In this month, I mainly focused on my side projects - Retail Lakehouse with Debezium, Kafka, Iceberg, and Trino and A Unified SQL-based Data Pipeline. Not only implementing these projects, I also watched and read some videos and articles about what are the best practices of deploying, managing and maintaining Trino, Iceberg and Kafka Cluster.

What I Created or Tried

What I built, experimented with, or implemented:

What I Learned

Short reflections on what I actually learned or became more confident in:

  • Focus on OUTPUT, not INPUT. Nowadays, it's information overload everywhere, and it's easy to get lost in the sea of content. Instead of just consuming more information, I should focus on creating something meaningful with the knowledge I gain (Talk is cheap, show me the code).

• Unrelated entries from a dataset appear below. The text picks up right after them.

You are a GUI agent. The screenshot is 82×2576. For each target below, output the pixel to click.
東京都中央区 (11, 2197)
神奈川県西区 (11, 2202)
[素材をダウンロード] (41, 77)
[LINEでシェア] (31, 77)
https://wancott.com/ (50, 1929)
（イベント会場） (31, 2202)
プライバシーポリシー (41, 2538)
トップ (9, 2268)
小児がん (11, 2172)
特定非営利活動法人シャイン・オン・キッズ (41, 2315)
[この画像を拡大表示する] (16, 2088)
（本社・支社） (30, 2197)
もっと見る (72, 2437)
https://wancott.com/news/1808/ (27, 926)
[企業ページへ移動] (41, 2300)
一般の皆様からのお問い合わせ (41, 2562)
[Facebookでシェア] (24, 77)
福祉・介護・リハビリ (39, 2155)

Reflections – Beyond Just Tech

Soft-skill insights or workflow/communication/process reflections:

  • The ability to have a small talk with the speakers in the social gathering is a great way to build connections and learn from their experiences. In the past, I over focused on the technical aspects, but now I realize that soft skills and networking are equally important in the tech industry.
  • My dad decided to give up active cancer treatment this month and to focus on quality of life instead. After this month of reflection, I realized that there are still many things I want to do and achieve in my life, not only in my career but also in my personal life. Life is too short to be only focused on work.

What I Consumed

A list of articles, papers, courses, or videos I read/watched/completed:

Read

  • 如何建立獨一無二的 GitHub Profile!與三個很酷的設計及應用 🚀
  • Databricks買下Tabular,企圖改善資料相容性
  • Databricks將以10億美元買下開源雲端資料庫新創Neon
  • What Is a Lakebase?
    • Openness
    • Separation of storage and compute (the most important feature imo)
    • Serverless
    • Modern development workflow
    • Built for AI agents
    • Lakehouse integration
  • What Is a Lakehouse? | Databricks Blog
  • 愛好 AI Engineer 電子報 🚀 模型上下文協定 MCP 應用開發 #27
    • I really liked how the author described two different ways of building agents: one that relies on a customizable framework, and another that's more lightweight and built using just the core features of the programming language. It instantly reminded me of the old debates between TensorFlow 1.0 and PyTorch.
    • After reading this article, I realized that the strength of senior engineers lies in their ability to quickly pick up new technologies and analyze different approaches logically with their own keen insights. This is a skill that I aspire to develop.
  • How Agoda manages 1.8 trillion Events per day on Kafka
    • 2-step logging approach.
    • Multiple smaller Kafka clusters instead of 1 Large Kafka cluster per Data Center
    • Agoda employs a robust Kafka auditing system by aggregating message counts via background threads in client libraries, routing audits to a dedicated Kafka cluster, and implementing monitoring and alerting mechanisms for audit messages.
    • Agoda calculates cluster capacity by comparing each resource’s usage against its upper limit and taking the highest percentage to represent the dominant constraint at that moment.
    • Agoda attributes cost back to teams, which transformed team mindsets, driving proactive cost management and accountability across Agoda
    • The new auth system empowers the Kafka team to control access, manage credentials, and protect sensitive data through fine-grained ACLs
    • Operational scalability is ensured through automated tooling that streamlines and simplifies system management.
  • Scaling Kafka to Support PayPal’s Data Growth
    • Cluster Management: Kafka Config Service, ACLs, PayPal Kafka Libraries, QA Environment
    • Monitoring and Alerting
    • Configuration Management
    • Enhancements and Automation: Patching security vulnerabilities, Security Enhancements, Topic Onboarding, MirrorMaker Onboarding, Repartition Assignment Enhancements,
  • Pyright 上手指南:Python 型別檢查的新選擇
  • DuckLake: SQL as a Lakehouse Format
    • It simplifies lakehouses by using a standard SQL database for all metadata while still storing data in open formats like Parquet, just like BigQuery with Spanner and Snowflake with FoundationDB.

Watched

Completed Courses

Goals for Next Month

Set 2–3 simple goals to stay focused and accountable:

  • Started to submit my resume to some companies, so I need to prepare for interviews.
  • Publish a series of blog posts about the best practices of deploying, managing and maintaining Trino Cluster and Kafka Cluster and how the big companies use them in production environment.
  • Focus on verbal output, not just written output.
  • Host a series of mock interviews with people in the same community to practice my soft skills and networking abilities.